The Smoking in Pregnancy Challenge Group released a report about vaping during pregnancy. It was last week to review the current state of smoking rates among pregnant women. In 2012 the group was established in response to a challenge from the Health Minister at the time and recommendations were made on how the targets set out in the Government’s tobacco strategy could be met.
Updated 6th March 2020
This latest report covers the progress made over the past 5 years and particularly since recommendations which were made in 2015. It also lays out new targets and discusses what can be done to realise this ambition.
The government’s ambition is to reduce smoking rates among pregnant women to less than 6% by 2022. Bauld is concerned that there is a “serious risk” that this target will not be met and stated: “This report should be a wake-up call for national and local government and NHS organisations.”
Professor Linda Bauld explained that 8500 fewer pregnant women are now smoking than in 2013. However, she did express concern that “rates of smoking in pregnancy have not fallen for the last 12 months.”
For the target to be met, estimates show that 30,000 fewer pregnant women would be smoking, but how can this target be met?
Nicotine in pregnancy
The use of nicotine in pregnancy has remained a slightly grey area over previous years. The report suggests that studies ‘routinely find that women are reluctant to use Nicotine Replacement Therapy during pregnancy’. This is supposedly down to nicotine use being seen as risky for the development of the baby by some. However, the report states that “UK evidence to date does not support these concerns.”
While the report does concede that “There is currently little evidence on the safety or efficacy of using e-cigarettes in pregnancy for smoking cessation”, it does suggest that “completing switching to e-cigarettes may have benefits for women struggling to stop smoking.”
The following recommendations where therefore made regarding vaping:
Department of Health should develop a sophisticated communications strategy to ensure both health care professionals and women have a better understanding of the potentially positive role of nicotine containing products, such as NRT and e-cigarettes, in a quit attempt.
Commissioners need to ensure services are providing pregnant smokers with the right levels of NRT and supporting their choice to use e-cigarettes if that is their preferred way to quit.
Health Education England should work to improve training and understanding of the role of nicotine (separate from tobacco) is needed for key professionals including obstetricians, midwives, primary care professionals and health visitors.
Leicester Stop Smoking Service embraces vaping
The Stop Smoking Service in Leicester has been particularly pro-active in utilising e-cigarettes to help pregnant women quit smoking. A case study was conducted and the results are encouraging. “In 2016/17 85 out of 228 pregnant service users used an e-cigarette, with or without NRT with a success rate of 60%. This compares with a success rate of 32% for NRT alone (139 women out of 228 used NRT only).”
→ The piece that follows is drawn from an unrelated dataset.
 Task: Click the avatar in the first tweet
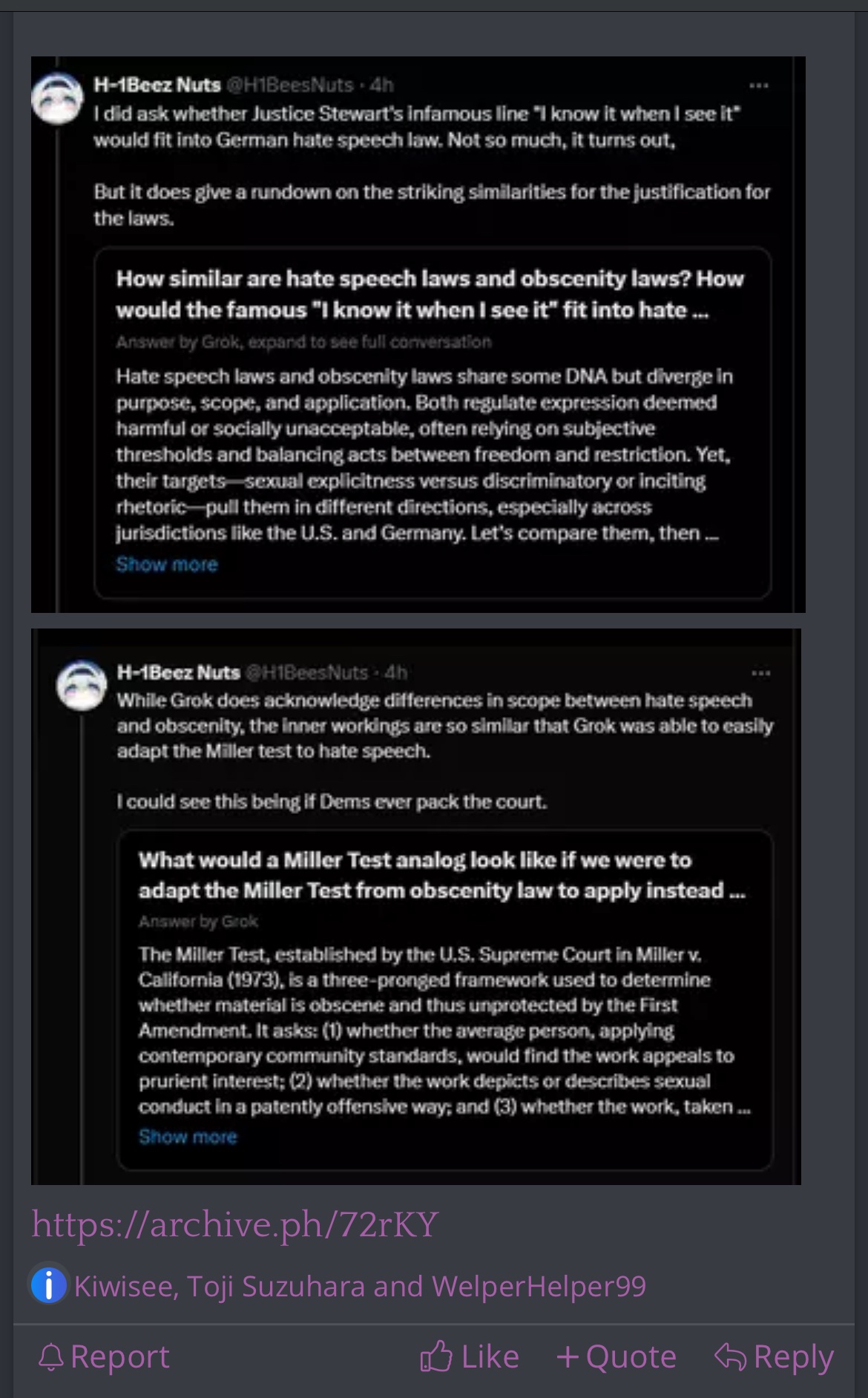57,99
The approach involves proactively offering smokers e-cigarettes during pregnancy and ensuring all midwives are trained to understand about vaping and the associated benefits and risks.
Some of the views from women who have utilised e-cigarettes as part of the service are as follows:
“I know it’s not without risks, but it’s got to be safer than smoking when you look at the chemicals in each”
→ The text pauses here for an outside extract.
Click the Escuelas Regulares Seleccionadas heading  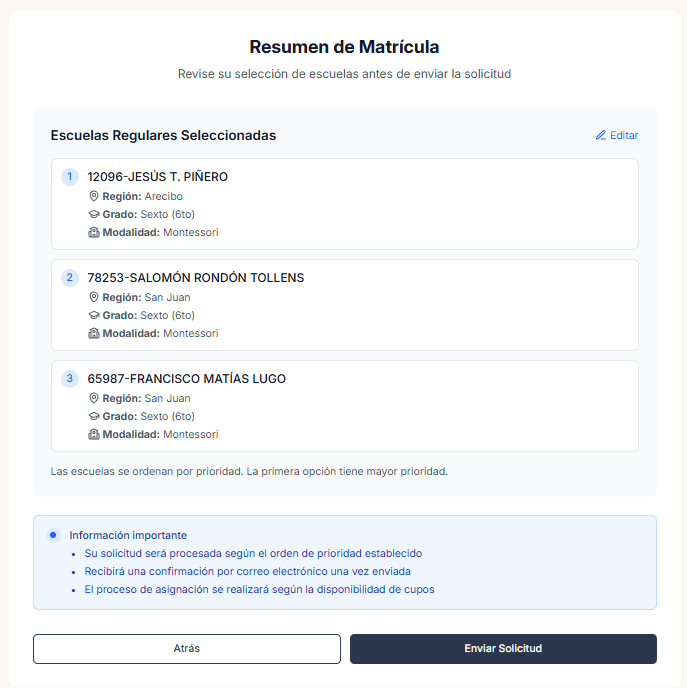(163, 135)
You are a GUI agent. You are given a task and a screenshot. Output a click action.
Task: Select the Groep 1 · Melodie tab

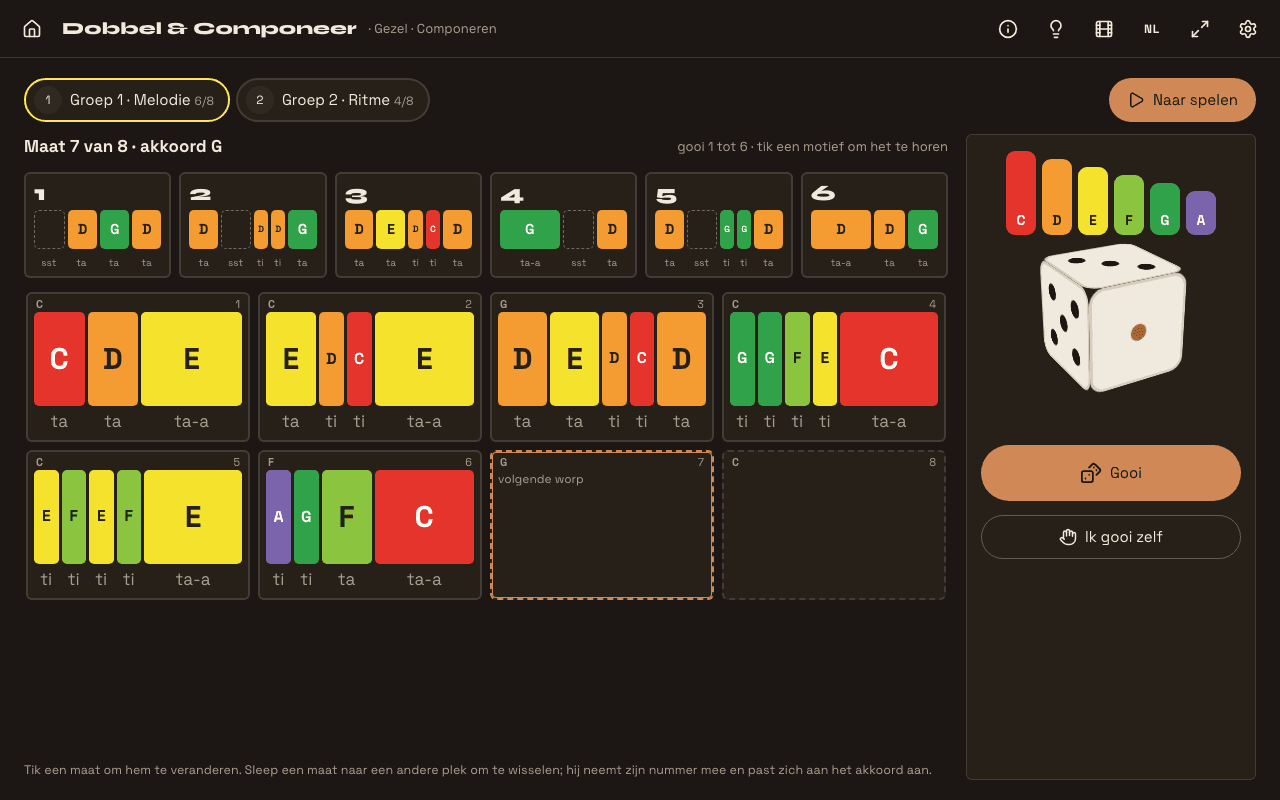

“It gives me the freedom to smoke, without actually smoking” (quitter, e-cig only) “It helps me to manage social situations where everyone else is smoking”
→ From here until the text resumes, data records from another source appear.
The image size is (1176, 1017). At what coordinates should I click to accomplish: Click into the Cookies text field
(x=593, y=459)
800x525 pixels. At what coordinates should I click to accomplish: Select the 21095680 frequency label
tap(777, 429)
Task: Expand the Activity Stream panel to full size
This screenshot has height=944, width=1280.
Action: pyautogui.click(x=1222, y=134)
“The patches help, but I’ve only ever had slip ups when I’ve not had my e-cigarette – I can cope if I forget to put my patch on but not if I forget my e-cigarette”
“I decided not to use one because I felt like I would be replacing one habit with another”
Do Midwives need further training?
One of the main points of the report is that ALL health professionals including midwives need to be trained to the same high standard.
Gill Walton, Chief Executive of the Royal College of Midwives said: “As a profession we are committed to ensuring the women we care for have the safest possible pregnancy. Stopping smoking is part of achieving this. However, the provision in place around the country is not consistent. Some Midwives have access to excellent training, the equipment they need and have high quality stop smoking services available for the women they support. Investment is needed to ensure that this is universal.”
The Smoking in Pregnancy Challenge Group is chaired by Francine Bates, Chief Executive of The Lullaby Trust, and Professor Linda Bauld of UKCTAS and the University of Sterling. The report is endorsed by leading health organisations including the Royal Society for Public Health (RSPH) and Action on Smoking and Health (ASH).
It is good to see these organisations coming together and actively tackling this issue. It is concerning that pregnant women are continuing to smoke however the actions set out will hopefully combat this.